1- Introduction
2- Historical Perspective
3- Epidemiology
4- Embryology, Anatomy, Histology
5- Diagnosis
6- Etiology
7- Complications
8- Severity
9- Treatment
10- Conclusion
References
Introduction
Acute pancreatitis (AP), simply defined, represents a disorder characterized by acute necroinflammatory changes of the pancreas. The purpose of this review is to explore the historical, epidemiologic, histologic, and pathologic mechanisms underpinning the disease and the current evidenced-based management algorithms.
Historical Perspective
From the Greek roots “pan” (all) and “kreas” (flesh or meat), the term “pancreas” was first coined by Ruphos of Ephesus (c. 100 CE), to describe an organ that had no cartilage or bone.

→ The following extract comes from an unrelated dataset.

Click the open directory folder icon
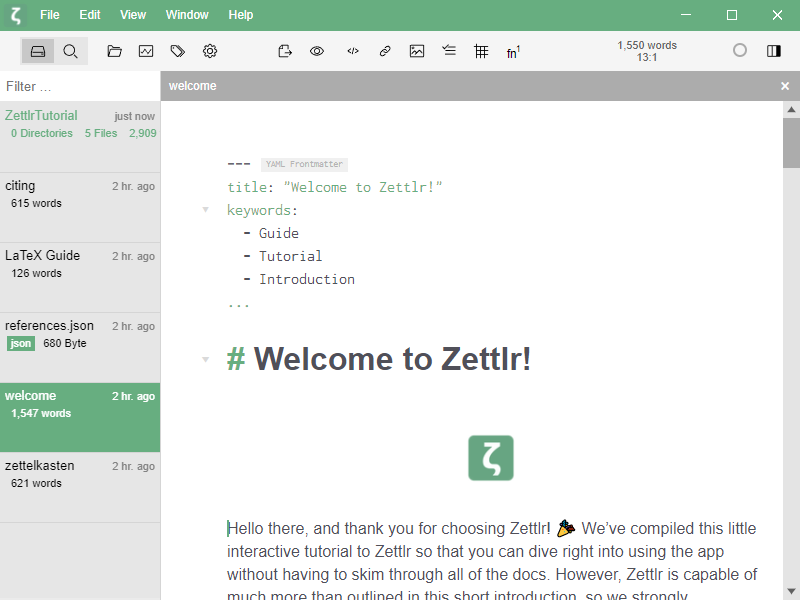This screenshot has height=600, width=800. [114, 51]
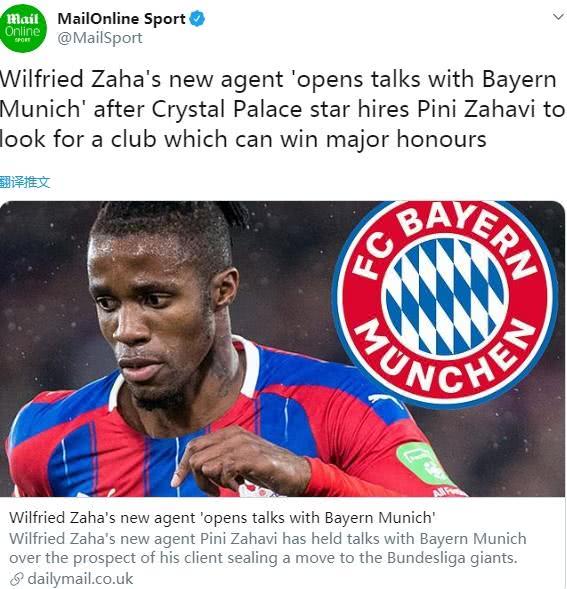Open the dailymail.co.uk source link
The width and height of the screenshot is (567, 589).
coord(80,579)
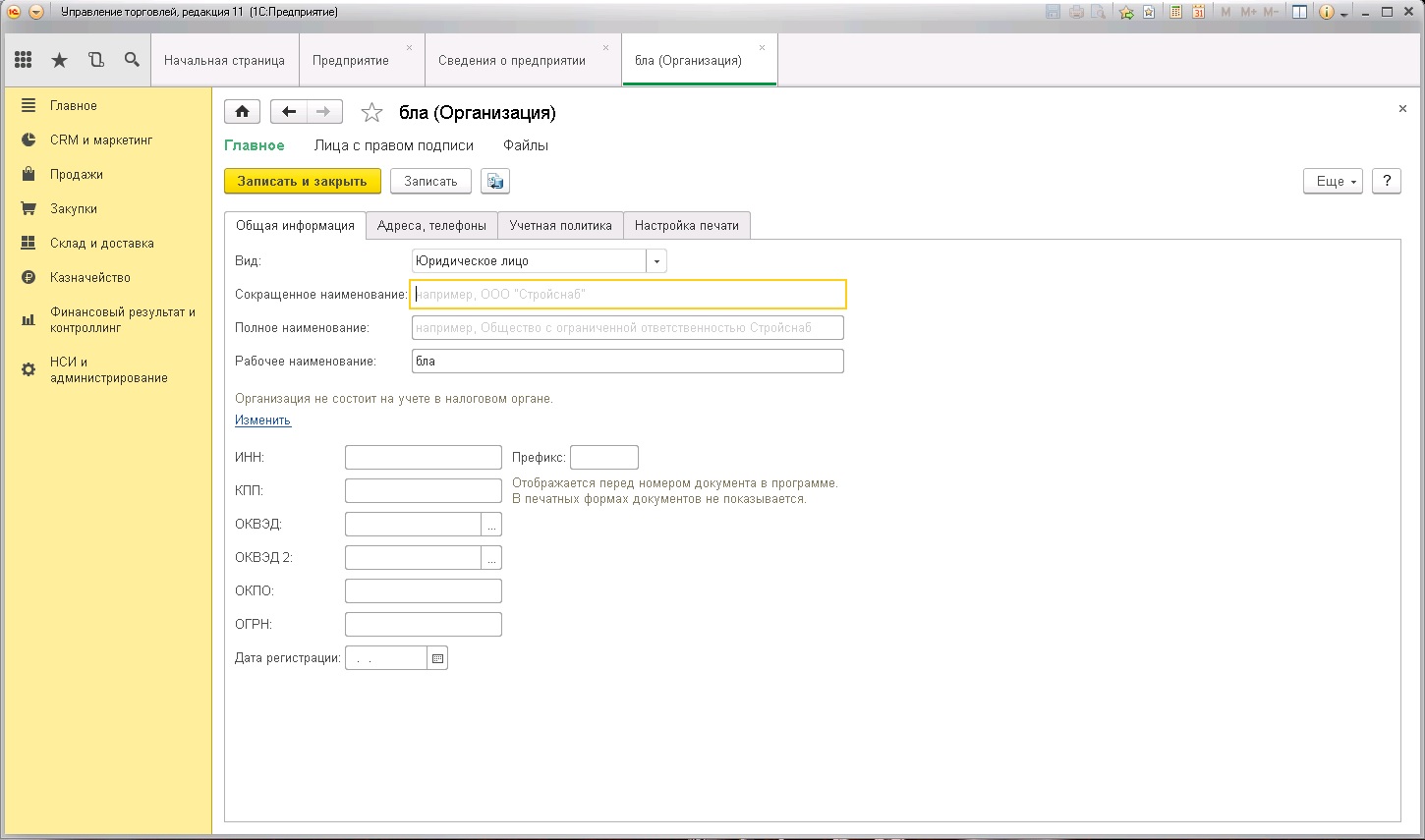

Despite its early roots, it was not until much later that the first clinical description of acute pancreatitis by Nicholaes Tulp (1593–1674), a Dutch anatomist, was published [1]. However, amidst much speculation of causality, the first systematic assessment of acute pancreatitis was authored by Reginald Fitz (1843–1913) in his entitled review “Acute Pancreatitis: A Consideration of Hemorrhage, Hemorrhagic, Suppurative, and Gangrenous Pancreatitis, and of Disseminated Fat Necrosis,” highlighting alcohol, gallstones, and other etiologic factors. Claude Bernard (1813–1878) is credited as one of the early pioneers of pancreatic physiology, identifying pancreatic juice’s capability of converting starch into sugar and emulsifying lipids into their constituents. Further classification, prognostication, and understanding of the pathogenic mechanisms have led to the burgeoning field of pancreatology, and the management of this complex pancreatic disease is the subject of this review.